The closer he got to his house, the more the injustice welled up inside him. It was not fair that Brianna had moved away. It was not fair that the ash trees were dying. It was not fair for his mother to send him on midnight scavenger hunts that left him puffy with exhaustion the next day. Already he’d forgotten his willingness, the fantasy of wings unfurling from his back. His mother’s magic was for nighttime and now it was day, the spring sunlight hard against his face.
At the creek, Dustin turned left and entered his neighborhood with its colorful clapboard homes. It was a straight shot to his house at the dead end, so he had time to observe the three girls before he reached them. They crouched behind Mr. Herman’s heap of leftover firewood, backpacks grouped at their knees. The breeze carried their giggles down the street.
“Hey,” said one of them as he walked by.
Dustin turned. These girls were older than him and wore the plaid green uniforms of St. Vincent’s. The one who’d spoken had lots of blue makeup gunked around her eyes and her skirt hiked up around her knees to keep it from dragging on the sidewalk.

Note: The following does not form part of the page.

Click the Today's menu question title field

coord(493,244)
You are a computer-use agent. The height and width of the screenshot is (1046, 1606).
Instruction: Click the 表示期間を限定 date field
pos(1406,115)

“You know who lives there?” She jerked a thumb in the direction of Dustin’s house. In the gap between her legs he spied a triangle of purple underwear. The sight sucked all the air out of his body. He shook his head.

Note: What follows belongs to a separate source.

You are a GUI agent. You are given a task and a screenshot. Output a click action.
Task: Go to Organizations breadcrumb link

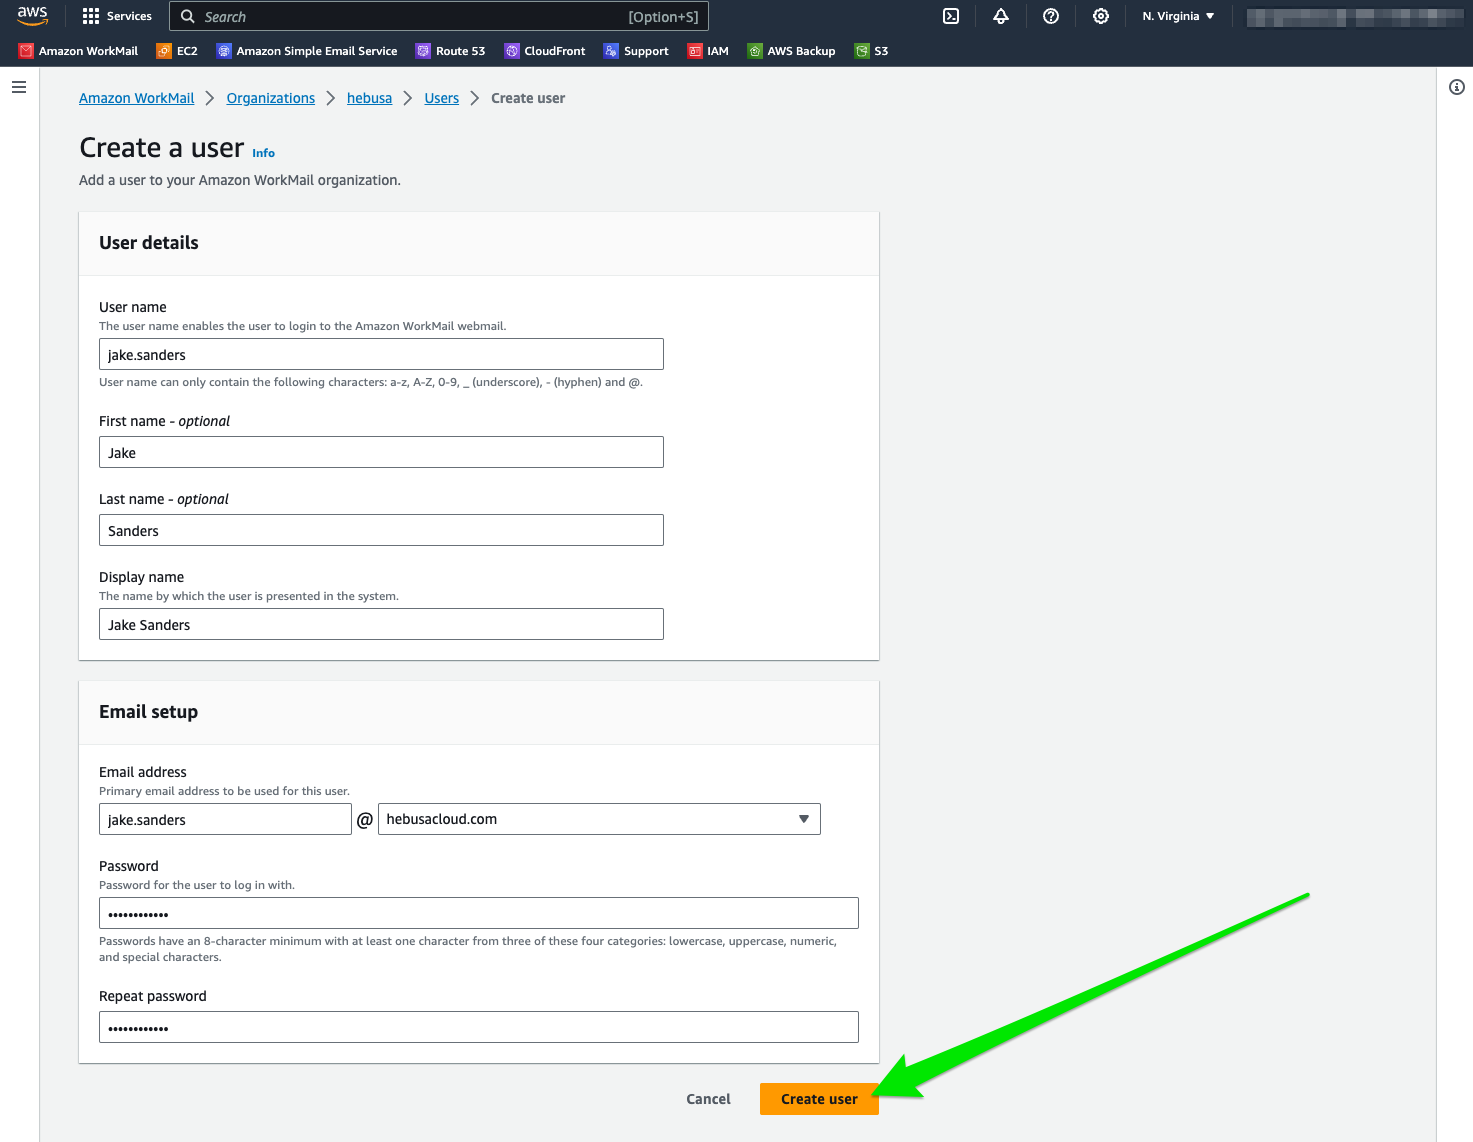point(270,98)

“I’m telling you, Mal—that’s the one,” insisted a pale girl with chubby arms. She pointed over the firewood to Dustin’s front porch. “My cousin says it’s got all those weird plants and her nasty old car in the driveway—”
“How about a crazy witch that lives around here?” Mal pressed. “You heard of her?”
“She killed her husband after he kicked one of her cats,” offered the pale girl eagerly. “Put a curse on him so a big beam fell on his head at work . . . Now she just lives off the money from the factory, sitting inside all day, working on more spells.”
Dustin shook his head again, mouth dry. “No, I don’t know anyone like that.”